INPUT MATERIAL.
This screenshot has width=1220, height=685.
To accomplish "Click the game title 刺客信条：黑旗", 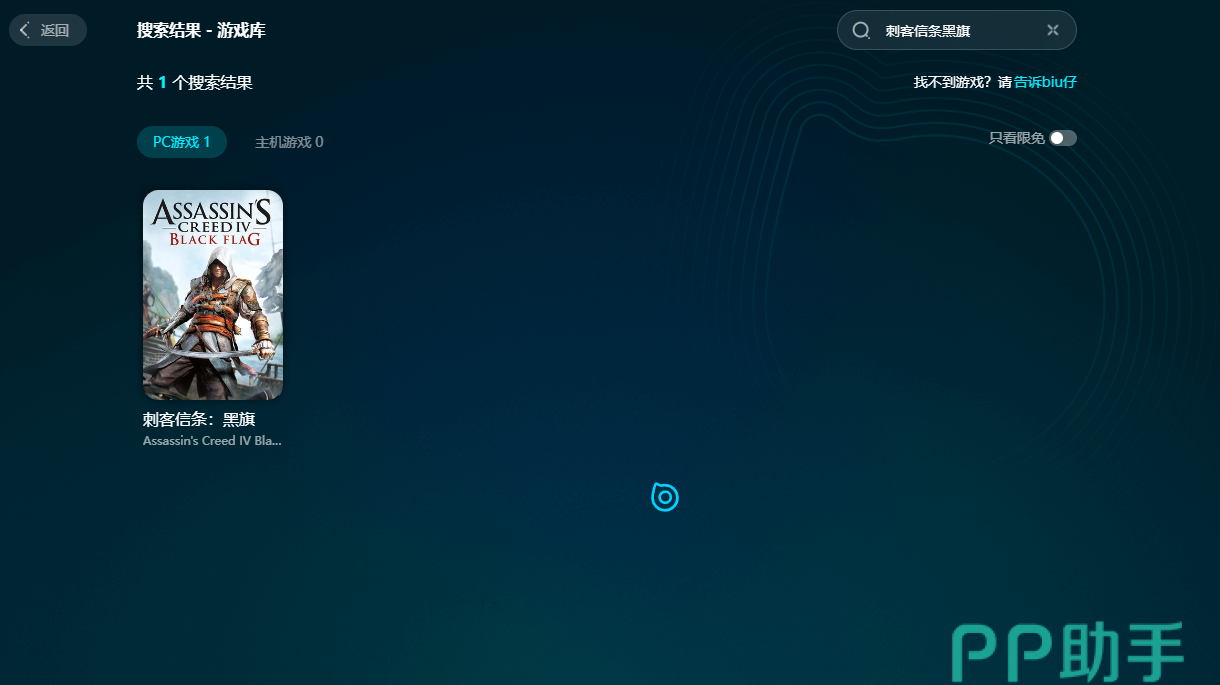I will [199, 419].
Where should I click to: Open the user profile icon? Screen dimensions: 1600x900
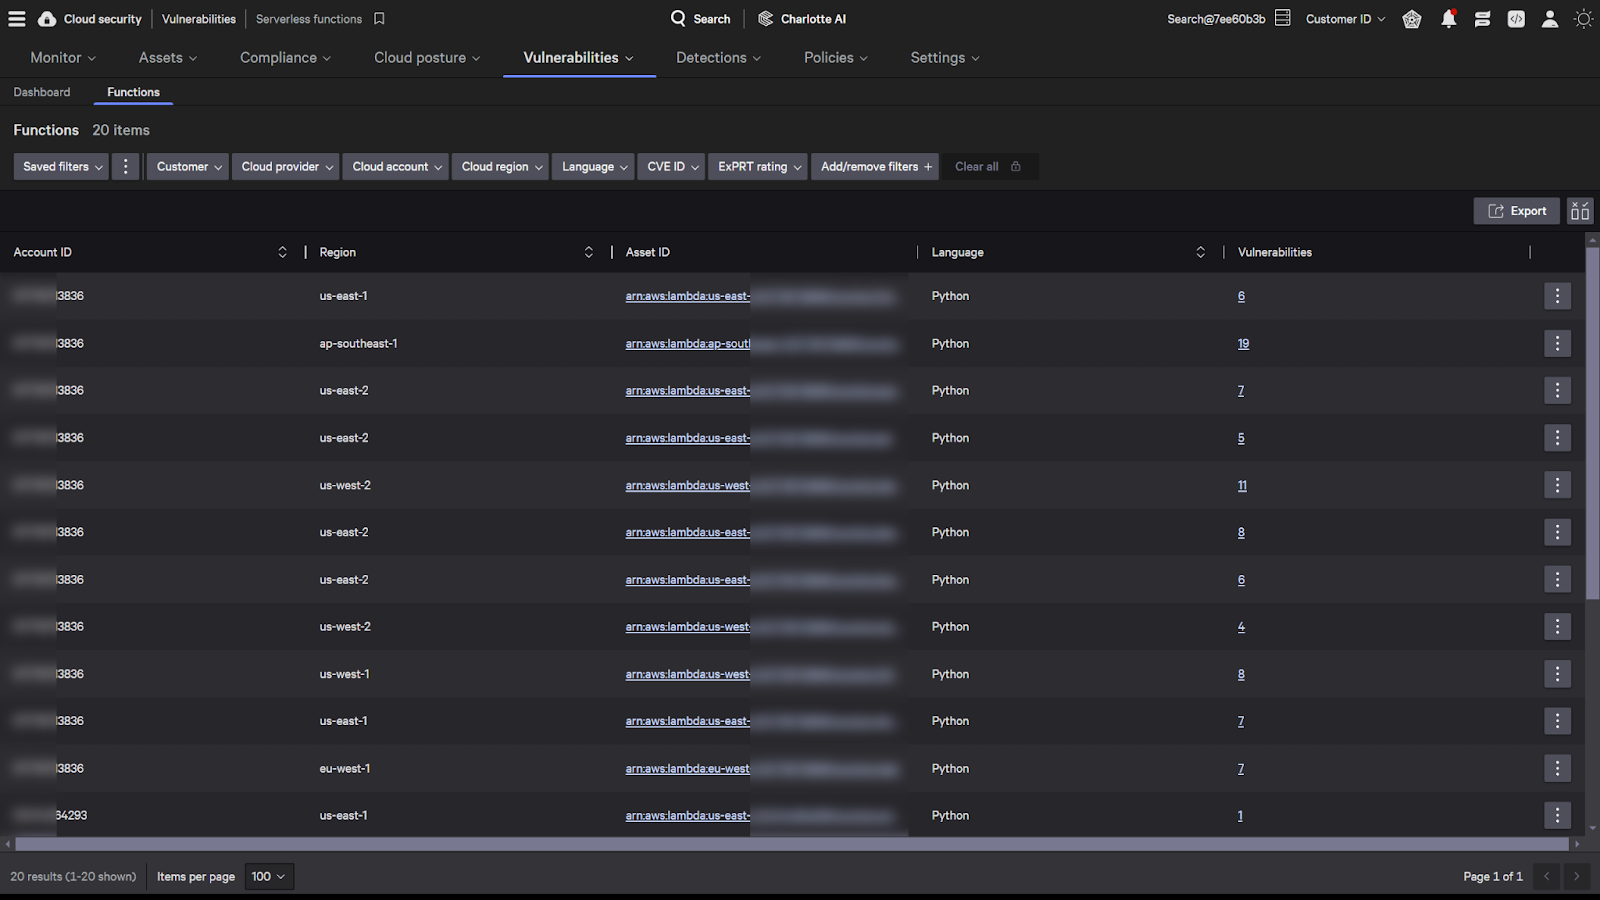pos(1550,19)
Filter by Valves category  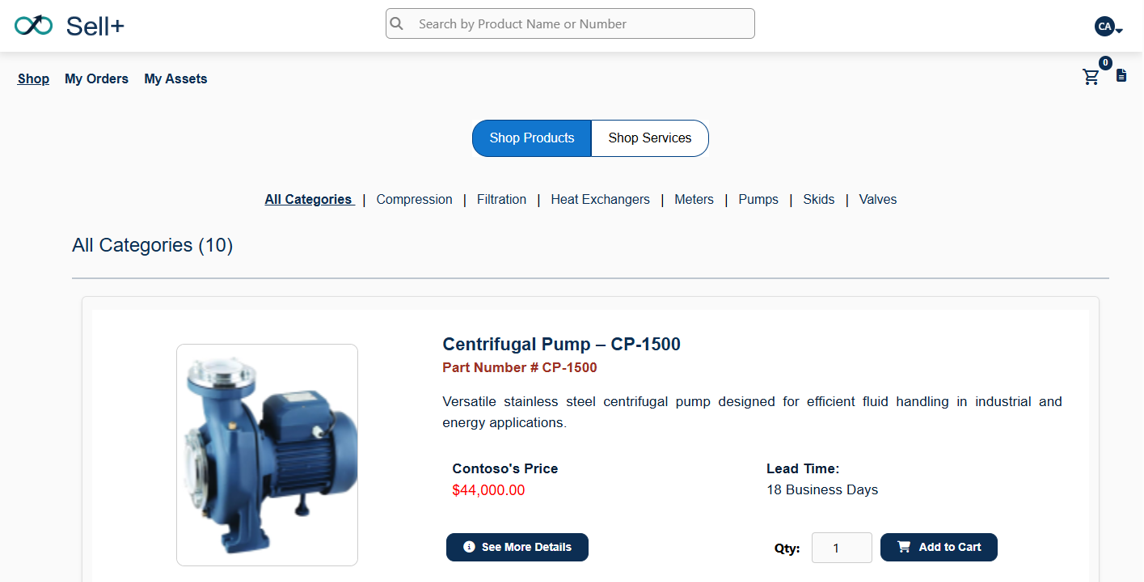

WHAT THIS TASK INVOLVES. Omit all pictures and write out, exactly, only the lines from the line containing "Where should I" through the last line of the entries above.

SOLUTION TO THE EXERCISE.
Where should I click to: Open the user profile icon? Screen dimensions: 1600x900
pos(1550,19)
Filter by Valves category  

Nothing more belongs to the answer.